[Interface element records]
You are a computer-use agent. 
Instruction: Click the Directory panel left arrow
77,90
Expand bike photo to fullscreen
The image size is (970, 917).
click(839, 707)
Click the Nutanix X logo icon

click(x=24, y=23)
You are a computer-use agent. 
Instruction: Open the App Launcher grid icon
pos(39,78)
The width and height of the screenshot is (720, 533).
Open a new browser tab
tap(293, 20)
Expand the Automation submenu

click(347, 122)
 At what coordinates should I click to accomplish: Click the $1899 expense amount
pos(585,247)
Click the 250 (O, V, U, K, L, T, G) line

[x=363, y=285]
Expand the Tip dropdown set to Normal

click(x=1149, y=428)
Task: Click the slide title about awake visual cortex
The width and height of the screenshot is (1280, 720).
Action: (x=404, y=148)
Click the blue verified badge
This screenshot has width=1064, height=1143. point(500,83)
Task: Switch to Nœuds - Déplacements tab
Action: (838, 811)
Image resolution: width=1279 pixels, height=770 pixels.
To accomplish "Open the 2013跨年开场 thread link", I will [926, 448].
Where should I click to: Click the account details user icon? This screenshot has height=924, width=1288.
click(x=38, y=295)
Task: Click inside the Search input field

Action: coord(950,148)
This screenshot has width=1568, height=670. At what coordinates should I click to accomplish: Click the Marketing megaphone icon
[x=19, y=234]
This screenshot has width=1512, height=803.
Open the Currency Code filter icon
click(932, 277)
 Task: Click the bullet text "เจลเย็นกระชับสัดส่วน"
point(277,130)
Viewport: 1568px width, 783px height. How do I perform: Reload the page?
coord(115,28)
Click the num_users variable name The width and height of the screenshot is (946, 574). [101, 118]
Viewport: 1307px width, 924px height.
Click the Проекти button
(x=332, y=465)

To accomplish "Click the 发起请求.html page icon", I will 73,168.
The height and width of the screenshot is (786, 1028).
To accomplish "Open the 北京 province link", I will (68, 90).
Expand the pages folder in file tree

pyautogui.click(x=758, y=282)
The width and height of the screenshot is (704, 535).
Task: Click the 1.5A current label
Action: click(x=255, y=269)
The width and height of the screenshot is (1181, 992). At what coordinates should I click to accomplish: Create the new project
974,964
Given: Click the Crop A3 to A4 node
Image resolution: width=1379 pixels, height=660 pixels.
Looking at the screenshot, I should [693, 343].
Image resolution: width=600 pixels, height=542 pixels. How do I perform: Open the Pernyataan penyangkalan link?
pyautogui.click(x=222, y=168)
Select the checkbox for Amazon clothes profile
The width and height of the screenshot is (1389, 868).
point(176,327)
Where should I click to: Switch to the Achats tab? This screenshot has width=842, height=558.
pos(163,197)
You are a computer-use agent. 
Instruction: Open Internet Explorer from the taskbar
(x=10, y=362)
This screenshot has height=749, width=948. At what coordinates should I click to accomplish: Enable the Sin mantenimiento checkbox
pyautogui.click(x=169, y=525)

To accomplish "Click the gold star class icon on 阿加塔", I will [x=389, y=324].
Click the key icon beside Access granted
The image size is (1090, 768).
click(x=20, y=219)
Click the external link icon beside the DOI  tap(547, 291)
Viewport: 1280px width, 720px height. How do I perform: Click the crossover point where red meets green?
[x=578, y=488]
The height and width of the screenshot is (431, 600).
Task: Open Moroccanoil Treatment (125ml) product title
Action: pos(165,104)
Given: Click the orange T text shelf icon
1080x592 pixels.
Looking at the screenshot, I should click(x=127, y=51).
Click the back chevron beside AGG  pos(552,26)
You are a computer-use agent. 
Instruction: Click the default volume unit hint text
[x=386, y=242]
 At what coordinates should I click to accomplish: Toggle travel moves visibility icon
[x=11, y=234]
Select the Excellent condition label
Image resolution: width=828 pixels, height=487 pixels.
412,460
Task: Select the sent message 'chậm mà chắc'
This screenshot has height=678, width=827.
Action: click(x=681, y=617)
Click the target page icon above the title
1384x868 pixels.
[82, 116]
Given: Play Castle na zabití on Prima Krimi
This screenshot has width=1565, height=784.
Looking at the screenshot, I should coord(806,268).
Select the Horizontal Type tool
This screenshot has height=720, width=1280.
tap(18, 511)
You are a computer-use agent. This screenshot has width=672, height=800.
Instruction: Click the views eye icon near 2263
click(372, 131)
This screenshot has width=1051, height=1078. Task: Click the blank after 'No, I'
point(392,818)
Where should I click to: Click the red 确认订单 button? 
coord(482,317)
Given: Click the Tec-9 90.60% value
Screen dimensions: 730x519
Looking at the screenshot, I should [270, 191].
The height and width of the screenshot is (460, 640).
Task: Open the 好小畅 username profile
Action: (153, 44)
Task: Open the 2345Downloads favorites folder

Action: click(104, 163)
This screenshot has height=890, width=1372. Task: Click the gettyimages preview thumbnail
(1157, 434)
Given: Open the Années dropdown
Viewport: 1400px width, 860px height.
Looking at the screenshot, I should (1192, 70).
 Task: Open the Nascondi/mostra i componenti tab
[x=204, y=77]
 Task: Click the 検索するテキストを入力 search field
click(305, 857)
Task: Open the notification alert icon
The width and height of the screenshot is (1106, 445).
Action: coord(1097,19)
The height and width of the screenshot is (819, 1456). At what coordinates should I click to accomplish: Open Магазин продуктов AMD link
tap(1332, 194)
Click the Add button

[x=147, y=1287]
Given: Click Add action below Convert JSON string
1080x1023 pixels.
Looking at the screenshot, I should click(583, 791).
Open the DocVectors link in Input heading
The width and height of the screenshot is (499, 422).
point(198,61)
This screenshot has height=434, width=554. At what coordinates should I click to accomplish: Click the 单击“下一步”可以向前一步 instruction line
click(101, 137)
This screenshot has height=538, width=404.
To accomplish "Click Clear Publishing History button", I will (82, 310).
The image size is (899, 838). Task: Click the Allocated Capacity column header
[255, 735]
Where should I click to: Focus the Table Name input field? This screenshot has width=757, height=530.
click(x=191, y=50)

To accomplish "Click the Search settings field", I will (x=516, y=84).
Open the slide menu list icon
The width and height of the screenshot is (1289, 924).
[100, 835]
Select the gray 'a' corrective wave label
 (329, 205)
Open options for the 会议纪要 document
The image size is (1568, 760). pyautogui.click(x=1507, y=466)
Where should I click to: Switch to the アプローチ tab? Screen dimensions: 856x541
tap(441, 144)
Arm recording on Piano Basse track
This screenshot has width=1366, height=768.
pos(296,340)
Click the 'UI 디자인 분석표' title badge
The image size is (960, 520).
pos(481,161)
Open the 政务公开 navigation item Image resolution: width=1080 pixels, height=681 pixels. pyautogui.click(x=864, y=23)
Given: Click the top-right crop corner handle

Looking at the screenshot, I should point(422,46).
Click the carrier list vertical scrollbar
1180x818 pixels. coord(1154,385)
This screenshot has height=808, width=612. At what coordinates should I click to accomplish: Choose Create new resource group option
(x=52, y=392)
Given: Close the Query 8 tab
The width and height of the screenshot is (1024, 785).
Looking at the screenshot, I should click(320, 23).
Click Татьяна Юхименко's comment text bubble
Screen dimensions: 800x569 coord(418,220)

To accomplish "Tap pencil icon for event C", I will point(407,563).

--- GIVEN PROBLEM ---
Reproduce word for word the lines of the records above, starting at the line containing "The width and height of the screenshot is (1181, 992)." and continuing through the line containing "(x=10, y=362)", with both of those lines included.

--- SOLUTION FOR THIS TASK ---
The width and height of the screenshot is (1181, 992). At what coordinates should I click to accomplish: Create the new project
974,964
Given: Click the Crop A3 to A4 node
Image resolution: width=1379 pixels, height=660 pixels.
Looking at the screenshot, I should [693, 343].
Image resolution: width=600 pixels, height=542 pixels. How do I perform: Open the Pernyataan penyangkalan link?
pyautogui.click(x=222, y=168)
Select the checkbox for Amazon clothes profile
The width and height of the screenshot is (1389, 868).
point(176,327)
Where should I click to: Switch to the Achats tab? This screenshot has width=842, height=558.
pos(163,197)
You are a computer-use agent. 
Instruction: Open Internet Explorer from the taskbar
(x=10, y=362)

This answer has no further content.